Exercise:
Your job is to report every line of the entries that has "will".

[Records from a data collection]
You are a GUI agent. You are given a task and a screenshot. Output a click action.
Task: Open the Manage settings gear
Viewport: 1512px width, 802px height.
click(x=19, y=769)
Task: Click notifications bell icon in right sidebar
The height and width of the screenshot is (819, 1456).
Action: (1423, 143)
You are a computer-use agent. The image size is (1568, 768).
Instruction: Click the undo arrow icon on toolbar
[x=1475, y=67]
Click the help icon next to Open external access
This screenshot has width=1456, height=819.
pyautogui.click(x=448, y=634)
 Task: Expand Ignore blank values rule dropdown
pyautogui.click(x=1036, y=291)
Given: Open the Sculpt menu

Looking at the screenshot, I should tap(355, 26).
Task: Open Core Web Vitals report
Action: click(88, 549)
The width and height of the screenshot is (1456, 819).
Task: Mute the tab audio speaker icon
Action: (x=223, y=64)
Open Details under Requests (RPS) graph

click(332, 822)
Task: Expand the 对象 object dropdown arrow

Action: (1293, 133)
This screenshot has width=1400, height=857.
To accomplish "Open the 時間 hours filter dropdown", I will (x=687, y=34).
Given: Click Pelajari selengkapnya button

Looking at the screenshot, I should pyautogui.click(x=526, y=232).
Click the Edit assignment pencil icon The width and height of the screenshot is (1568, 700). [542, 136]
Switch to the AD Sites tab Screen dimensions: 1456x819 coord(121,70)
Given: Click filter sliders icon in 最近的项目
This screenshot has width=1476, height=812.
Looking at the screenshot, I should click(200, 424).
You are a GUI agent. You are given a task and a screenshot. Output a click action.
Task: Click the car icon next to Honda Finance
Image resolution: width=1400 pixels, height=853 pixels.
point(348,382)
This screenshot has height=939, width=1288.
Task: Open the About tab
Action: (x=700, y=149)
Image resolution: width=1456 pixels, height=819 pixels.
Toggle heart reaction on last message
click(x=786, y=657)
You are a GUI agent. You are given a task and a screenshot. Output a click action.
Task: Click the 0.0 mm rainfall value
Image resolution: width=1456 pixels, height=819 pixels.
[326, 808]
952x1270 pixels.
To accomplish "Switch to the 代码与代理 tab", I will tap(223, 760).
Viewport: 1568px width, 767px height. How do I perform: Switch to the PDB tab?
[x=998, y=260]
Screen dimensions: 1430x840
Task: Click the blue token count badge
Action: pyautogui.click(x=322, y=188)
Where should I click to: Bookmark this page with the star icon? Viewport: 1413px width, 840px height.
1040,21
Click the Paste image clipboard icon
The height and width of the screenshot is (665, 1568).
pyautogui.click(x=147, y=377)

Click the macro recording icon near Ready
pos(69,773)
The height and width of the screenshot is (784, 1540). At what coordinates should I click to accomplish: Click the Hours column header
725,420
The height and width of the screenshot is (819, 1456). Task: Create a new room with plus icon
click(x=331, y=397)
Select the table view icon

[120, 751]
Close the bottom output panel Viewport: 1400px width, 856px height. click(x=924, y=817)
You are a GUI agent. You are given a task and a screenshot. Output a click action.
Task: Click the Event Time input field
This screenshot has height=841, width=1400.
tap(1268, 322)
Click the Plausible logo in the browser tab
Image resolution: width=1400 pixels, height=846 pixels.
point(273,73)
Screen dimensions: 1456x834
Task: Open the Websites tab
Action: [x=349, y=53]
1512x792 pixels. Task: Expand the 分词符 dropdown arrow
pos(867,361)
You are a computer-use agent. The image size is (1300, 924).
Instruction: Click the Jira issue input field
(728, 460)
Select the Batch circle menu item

The answer:
To accomplish "Open the 時間 hours filter dropdown", I will (x=687, y=34).
To accomplish "Switch to the 代码与代理 tab", I will tap(223, 760).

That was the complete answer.